According to other documented and published data [25,26,27], our study’s results confirm a significant isavuconazole in vitro activity against C. albicans, C. tropicalis, C. parapsilosis complex, C. guilliermondii, and C. famata. Otherwise, higher MICs were reported for C. krusei and C. glabrata. Among rare yeast isolates, S. cerevisiae, C. neoformans and Rhodotorula species revealed a high rate of susceptibility to isavuconazole, as well as S. capitata strains. The essential agreement between broth microdilution and MIC Strip test was high, so we can consider that both methods are useful in testing isavuconazole susceptibility.
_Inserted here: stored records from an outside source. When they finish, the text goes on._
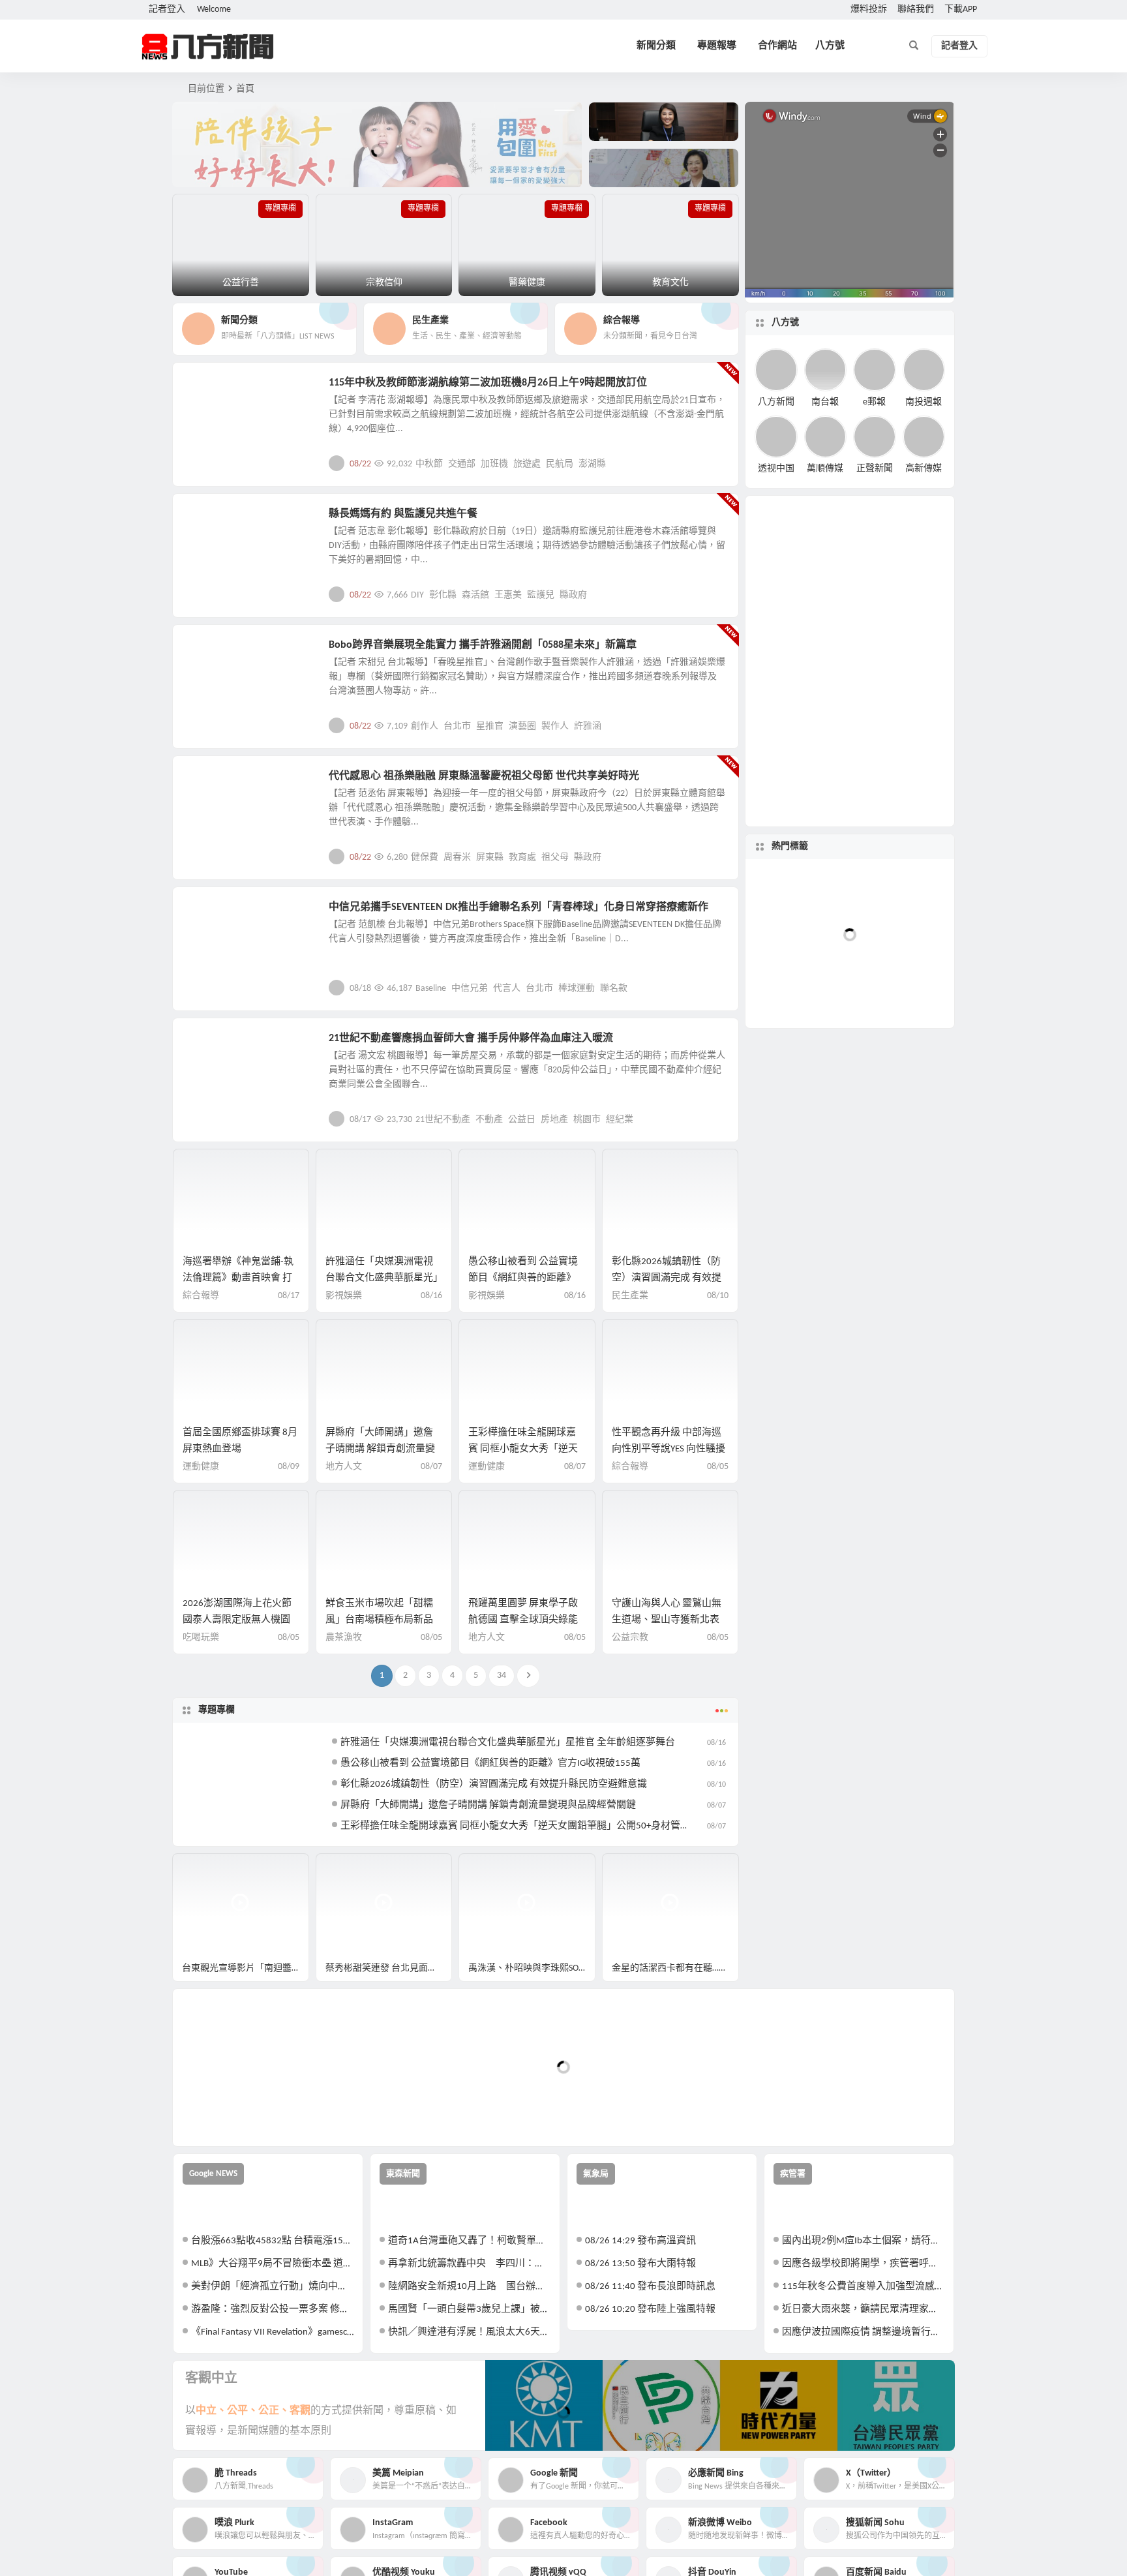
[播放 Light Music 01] (767, 1149)
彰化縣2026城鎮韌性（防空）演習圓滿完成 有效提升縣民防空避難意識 (666, 1278)
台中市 (888, 974)
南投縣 (832, 926)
However, the essential agreement percentage slightly changed when reasoning in a species-specific sense. Specifically, very high values were reported for all the species, including C. tropicalis isolates which showed the lowest value (95.6%). This percentage has been also considered optimal.
Overall, all the percentages appear to be significant, and this correspondence suggests the possibility to test isavuconazole in vitro susceptibility with the MIC Strip test, due to a high agreement with the EUCAST reference method. However, further studies should be performed to encourage this suggestion, especially regarding rare yeasts. For example, S. cerevisiae MIC results from broth microdilution are concordant with what is reported in the literature, but we don’t have literary data enough regarding MIC Strip test with which to compare those obtained by us for this species [28,29]. Consequently, we need a major number of isolates to establish the effectiveness of the commercial method, considering its distance from the reference method during our analyses. Furthermore, S. capitata is a yeast with very singular growth times and characteristics, and we could attribute to these peculiarities some possible discrepancies between the commercial method and the reference method. However, MIC values reported from our EUCAST broth microdilution were concordant with the literature data [30].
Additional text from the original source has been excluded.